(What is needed):
Below are some records. Copy every line in them that holds "will".
>>>>
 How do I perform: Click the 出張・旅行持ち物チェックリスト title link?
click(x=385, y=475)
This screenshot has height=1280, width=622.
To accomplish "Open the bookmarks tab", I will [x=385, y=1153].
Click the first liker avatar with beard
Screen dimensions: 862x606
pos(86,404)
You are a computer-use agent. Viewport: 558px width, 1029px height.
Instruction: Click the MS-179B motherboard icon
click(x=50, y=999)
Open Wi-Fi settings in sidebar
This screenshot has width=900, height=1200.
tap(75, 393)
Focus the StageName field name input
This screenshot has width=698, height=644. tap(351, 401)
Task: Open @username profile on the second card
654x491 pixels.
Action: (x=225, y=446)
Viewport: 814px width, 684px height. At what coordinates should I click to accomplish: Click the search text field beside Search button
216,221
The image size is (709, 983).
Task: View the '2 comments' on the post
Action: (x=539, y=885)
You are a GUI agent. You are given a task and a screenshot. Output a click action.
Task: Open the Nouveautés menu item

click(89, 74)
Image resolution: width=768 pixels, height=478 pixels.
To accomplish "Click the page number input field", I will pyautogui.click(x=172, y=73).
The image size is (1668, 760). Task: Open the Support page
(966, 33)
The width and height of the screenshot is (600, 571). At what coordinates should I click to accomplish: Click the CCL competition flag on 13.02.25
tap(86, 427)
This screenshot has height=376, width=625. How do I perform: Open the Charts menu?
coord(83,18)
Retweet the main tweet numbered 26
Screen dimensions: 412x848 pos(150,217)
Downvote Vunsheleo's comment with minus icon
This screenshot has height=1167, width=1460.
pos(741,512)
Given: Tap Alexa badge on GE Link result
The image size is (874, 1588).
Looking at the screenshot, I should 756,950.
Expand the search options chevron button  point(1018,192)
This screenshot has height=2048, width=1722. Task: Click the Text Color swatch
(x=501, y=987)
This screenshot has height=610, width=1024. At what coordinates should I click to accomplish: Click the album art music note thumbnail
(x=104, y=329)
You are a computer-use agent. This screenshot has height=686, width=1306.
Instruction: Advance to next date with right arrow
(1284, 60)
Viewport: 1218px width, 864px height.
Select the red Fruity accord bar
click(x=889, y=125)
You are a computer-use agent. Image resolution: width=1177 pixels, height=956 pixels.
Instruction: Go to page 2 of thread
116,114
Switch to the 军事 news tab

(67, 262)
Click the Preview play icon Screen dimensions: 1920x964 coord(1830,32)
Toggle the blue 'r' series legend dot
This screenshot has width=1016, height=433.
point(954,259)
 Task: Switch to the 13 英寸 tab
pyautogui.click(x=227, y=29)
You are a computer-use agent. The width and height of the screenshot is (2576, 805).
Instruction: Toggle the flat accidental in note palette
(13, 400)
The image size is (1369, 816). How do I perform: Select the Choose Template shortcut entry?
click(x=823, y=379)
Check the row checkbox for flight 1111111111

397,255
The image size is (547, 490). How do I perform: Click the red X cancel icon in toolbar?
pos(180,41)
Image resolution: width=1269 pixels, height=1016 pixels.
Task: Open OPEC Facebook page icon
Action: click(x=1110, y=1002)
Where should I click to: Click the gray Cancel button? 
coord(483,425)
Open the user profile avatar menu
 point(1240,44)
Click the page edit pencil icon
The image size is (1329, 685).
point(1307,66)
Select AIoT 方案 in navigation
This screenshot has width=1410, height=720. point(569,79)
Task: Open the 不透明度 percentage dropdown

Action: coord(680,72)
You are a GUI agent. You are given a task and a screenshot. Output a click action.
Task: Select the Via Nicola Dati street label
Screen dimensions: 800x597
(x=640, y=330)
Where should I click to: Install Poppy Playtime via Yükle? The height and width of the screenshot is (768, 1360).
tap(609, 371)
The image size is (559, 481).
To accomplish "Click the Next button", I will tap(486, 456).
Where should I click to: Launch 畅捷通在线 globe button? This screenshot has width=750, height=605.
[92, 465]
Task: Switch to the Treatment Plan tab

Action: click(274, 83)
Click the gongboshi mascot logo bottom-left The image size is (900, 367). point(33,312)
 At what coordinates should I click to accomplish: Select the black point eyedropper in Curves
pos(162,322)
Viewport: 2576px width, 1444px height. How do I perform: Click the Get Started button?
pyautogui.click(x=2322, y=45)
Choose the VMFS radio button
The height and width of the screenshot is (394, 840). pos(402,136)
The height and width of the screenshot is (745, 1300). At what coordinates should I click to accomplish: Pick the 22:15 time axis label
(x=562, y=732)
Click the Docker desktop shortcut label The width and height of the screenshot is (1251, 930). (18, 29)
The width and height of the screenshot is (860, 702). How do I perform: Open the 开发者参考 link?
<<<<
(The completed task):
To accomplish "Open the bookmarks tab", I will [x=385, y=1153].
To accomplish "Click the page number input field", I will pyautogui.click(x=172, y=73).
To accomplish "Click the Next button", I will tap(486, 456).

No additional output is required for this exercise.